» **Activity**
Restate each record word for word, from the first to the last.

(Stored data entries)
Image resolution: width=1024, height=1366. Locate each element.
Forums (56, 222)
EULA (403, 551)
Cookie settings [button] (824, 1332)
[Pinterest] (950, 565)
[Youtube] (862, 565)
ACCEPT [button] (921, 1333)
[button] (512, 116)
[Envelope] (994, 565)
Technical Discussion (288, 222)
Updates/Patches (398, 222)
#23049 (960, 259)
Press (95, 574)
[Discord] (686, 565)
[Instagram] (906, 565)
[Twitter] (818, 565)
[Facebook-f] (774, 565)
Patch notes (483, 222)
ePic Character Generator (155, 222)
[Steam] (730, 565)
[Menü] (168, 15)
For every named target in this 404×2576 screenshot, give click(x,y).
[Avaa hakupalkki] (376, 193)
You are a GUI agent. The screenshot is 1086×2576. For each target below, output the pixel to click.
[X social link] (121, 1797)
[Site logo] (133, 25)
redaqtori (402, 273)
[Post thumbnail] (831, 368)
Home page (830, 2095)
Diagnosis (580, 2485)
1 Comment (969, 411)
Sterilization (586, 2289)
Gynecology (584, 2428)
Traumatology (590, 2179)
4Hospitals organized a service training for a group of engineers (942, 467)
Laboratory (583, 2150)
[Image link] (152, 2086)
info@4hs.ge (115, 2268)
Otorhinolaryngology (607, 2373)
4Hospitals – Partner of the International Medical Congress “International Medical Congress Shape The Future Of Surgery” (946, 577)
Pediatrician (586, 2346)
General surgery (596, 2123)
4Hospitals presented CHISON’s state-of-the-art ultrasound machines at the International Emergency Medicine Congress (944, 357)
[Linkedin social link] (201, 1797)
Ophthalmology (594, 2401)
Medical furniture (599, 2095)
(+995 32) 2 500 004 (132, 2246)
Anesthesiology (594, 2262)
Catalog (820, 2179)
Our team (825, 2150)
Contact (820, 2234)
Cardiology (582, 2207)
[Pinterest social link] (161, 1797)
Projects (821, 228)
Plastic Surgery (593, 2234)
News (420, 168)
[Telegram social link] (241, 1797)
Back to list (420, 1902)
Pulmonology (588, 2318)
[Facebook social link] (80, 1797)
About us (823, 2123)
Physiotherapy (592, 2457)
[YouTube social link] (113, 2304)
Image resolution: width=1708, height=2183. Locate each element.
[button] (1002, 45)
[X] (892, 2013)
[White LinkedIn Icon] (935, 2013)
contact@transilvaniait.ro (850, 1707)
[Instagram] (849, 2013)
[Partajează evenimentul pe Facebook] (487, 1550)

» **Solution to the exercise**
Image resolution: width=1024, height=1366. Locate each element.
Forums (56, 222)
EULA (403, 551)
Cookie settings [button] (824, 1332)
[Pinterest] (950, 565)
[Youtube] (862, 565)
ACCEPT [button] (921, 1333)
[button] (512, 116)
[Envelope] (994, 565)
Technical Discussion (288, 222)
Updates/Patches (398, 222)
#23049 (960, 259)
Press (95, 574)
[Discord] (686, 565)
[Instagram] (906, 565)
[Twitter] (818, 565)
[Facebook-f] (774, 565)
Patch notes (483, 222)
ePic Character Generator (155, 222)
[Steam] (730, 565)
[Menü] (168, 15)
For every named target in this 404×2576 screenshot, give click(x,y).
[Avaa hakupalkki] (376, 193)
You are a GUI agent. The screenshot is 1086×2576. For each target below, output the pixel to click.
[X social link] (121, 1797)
[Site logo] (133, 25)
redaqtori (402, 273)
[Post thumbnail] (831, 368)
Home page (830, 2095)
Diagnosis (580, 2485)
1 Comment (969, 411)
Sterilization (586, 2289)
Gynecology (584, 2428)
Traumatology (590, 2179)
4Hospitals organized a service training for a group of engineers (942, 467)
Laboratory (583, 2150)
[Image link] (152, 2086)
info@4hs.ge (115, 2268)
Otorhinolaryngology (607, 2373)
4Hospitals – Partner of the International Medical Congress “International Medical Congress Shape The Future Of Surgery” (946, 577)
Pediatrician (586, 2346)
General surgery (596, 2123)
4Hospitals presented CHISON’s state-of-the-art ultrasound machines at the International Emergency Medicine Congress (944, 357)
[Linkedin social link] (201, 1797)
Ophthalmology (594, 2401)
Medical furniture (599, 2095)
(+995 32) 2 500 004 (132, 2246)
Anesthesiology (594, 2262)
Catalog (820, 2179)
Our team (825, 2150)
Contact (820, 2234)
Cardiology (582, 2207)
[Pinterest social link] (161, 1797)
Projects (821, 228)
Plastic Surgery (593, 2234)
News (420, 168)
[Telegram social link] (241, 1797)
Back to list (420, 1902)
Pulmonology (588, 2318)
[Facebook social link] (80, 1797)
About us (823, 2123)
Physiotherapy (592, 2457)
[YouTube social link] (113, 2304)
Image resolution: width=1708, height=2183. Locate each element.
[button] (1002, 45)
[X] (892, 2013)
[White LinkedIn Icon] (935, 2013)
contact@transilvaniait.ro (850, 1707)
[Instagram] (849, 2013)
[Partajează evenimentul pe Facebook] (487, 1550)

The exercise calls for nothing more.